Can you copy, word for word, the stretch of the durvalumab cost-effectiveness passage from "As reported by" through "their long‐term viability."?

----- Extract -----

On the other hand, studies focusing on the European perspective indicated that durvalumab consolidation therapy in unresectable stage III NSCLC is cost‐effective, backing our results. Among them, a British study by Dunlop et al. supported its routine use, validating the original cost‐effectiveness analysis by benchmarking it against more mature (4 years) survival data from the PACIFIC study, with an estimated ICER of £22 665 per quality‐adjusted life year gained, which falls within the higher level of the willingness‐to‐pay threshold used by the UK's National Institute for Health and Care Excellence (NICE) for cost‐effectiveness (£30 000). Moreover, an Italian study by Armeni et al. that was published in 2020 found that durvalumab consolidation therapy is cost‐effective when offered with a discount of at least 13% off the list price, with an ICER of €42 322/QALY gained when official Italian prices are taken into consideration. Finally, a recent study by Giuliani et al. demonstrated that durvalumab could be considered cost‐effective, with an ICER of €3717 per month of PFS gained. ,

As reported by other studies, , the costs of cancer care have risen dramatically in the past decade. Specifically, the prevalence of patients undergoing new oncological therapies and associated spending have more than doubled. This trend is expected to continue in the foreseeable future. This means that very promising new oncological therapies, such as durvalumab, are being introduced. These therapies extend cancer patient survival, but they also place a heavy financial burden on national healthcare systems, jeopardizing their long‐term viability.

----- Records -----

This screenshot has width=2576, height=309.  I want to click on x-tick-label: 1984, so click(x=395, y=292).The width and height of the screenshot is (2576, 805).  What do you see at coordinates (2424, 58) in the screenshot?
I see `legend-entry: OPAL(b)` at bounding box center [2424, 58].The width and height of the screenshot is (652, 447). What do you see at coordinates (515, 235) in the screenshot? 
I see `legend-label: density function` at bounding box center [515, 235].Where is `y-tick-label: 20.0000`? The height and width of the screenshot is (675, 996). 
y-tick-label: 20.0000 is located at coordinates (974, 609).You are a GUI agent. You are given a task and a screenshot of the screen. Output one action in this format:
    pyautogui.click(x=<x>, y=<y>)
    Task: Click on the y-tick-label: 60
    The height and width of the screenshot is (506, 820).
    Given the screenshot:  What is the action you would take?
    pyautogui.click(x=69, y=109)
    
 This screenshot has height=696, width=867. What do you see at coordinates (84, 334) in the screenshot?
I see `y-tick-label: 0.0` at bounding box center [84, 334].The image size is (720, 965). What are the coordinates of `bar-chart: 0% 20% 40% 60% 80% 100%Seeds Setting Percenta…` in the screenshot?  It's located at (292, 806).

-----

## Response for this exercise
As reported by other studies, , the costs of cancer care have risen dramatically in the past decade. Specifically, the prevalence of patients undergoing new oncological therapies and associated spending have more than doubled. This trend is expected to continue in the foreseeable future. This means that very promising new oncological therapies, such as durvalumab, are being introduced. These therapies extend cancer patient survival, but they also place a heavy financial burden on national healthcare systems, jeopardizing their long‐term viability.